One way to measure this is the talk test. You should have difficulty holding a conversation while in your HIIT zone. If you can speak easily, you’re not working hard enough.
The recovery interval should be at about 40 to 50% of your maximum heart rate. If we use the recent example, that would be about 70 to 88 bpm on the recovery phase.
How long should the intervals last?
This depends on each individual’s fitness level but many times a 1:1 or 1:2 ratio is used. An example would be 30 seconds of sprinting followed by a one minute recovery jog.
Sample Weight Loss Workouts
HIIT workouts provide endless possibilities of variation because you can use almost any form of exercise you desire. Here are a few examples to get you started. As always before any of these workouts, warm up for about 3 to 5 minutes with light jogging or jumping rope. Always be sure to cool down for 3 to 5 minutes post workout.
HIIT Running: For running, try a 30 second sprint followed by 1:30 of slower jogging repeating these intervals 15 times.
HIIT Cycling: This can be done on a spin bike or a road bike. If outdoors, make sure you’re not on hills—you don’t want to spend your recovery time mashing up a mountain. Try 45 seconds of very hard resistance followed by 1:15 easier spinning for recovery. Repeat 15 times. Because cycling is low impact, be sure you really hit your max on the hard interval. A heart rate monitor may be helpful.
HIIT Plyos:Set up 2 different plyo stations and repeat them 10 times each. Do the following:
Incorporating HIIT workouts into your weekly routine will not only help you blast fat faster but also can keep your workouts fresh and fun because of the hundreds of variations you can use. Weight loss will likely happen faster in less time.

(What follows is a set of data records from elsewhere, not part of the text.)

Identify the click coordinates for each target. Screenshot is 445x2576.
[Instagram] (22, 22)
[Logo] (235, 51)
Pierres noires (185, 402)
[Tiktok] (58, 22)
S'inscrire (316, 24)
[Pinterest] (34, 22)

Because of the difficulty of HIIT workouts, be sure to stretch them out during the week and do steady state cardio in between your HIIT workout days for maximum benefits. Challenge yourself and go hard! Try incorporating one HIIT workout into your routine this week, then build from there.
Kilpatrick, Ph.D, M. W., Jung, Ph.D.,, M. E., & Little, Ph.D., J. P. (2014, September/October). HIGH- INTENSITY INTERVAL TRAINING: A Review of Physiological and Psychological Responses. ACSM’s Health & Fitness Journal, 18(5), p 11-16.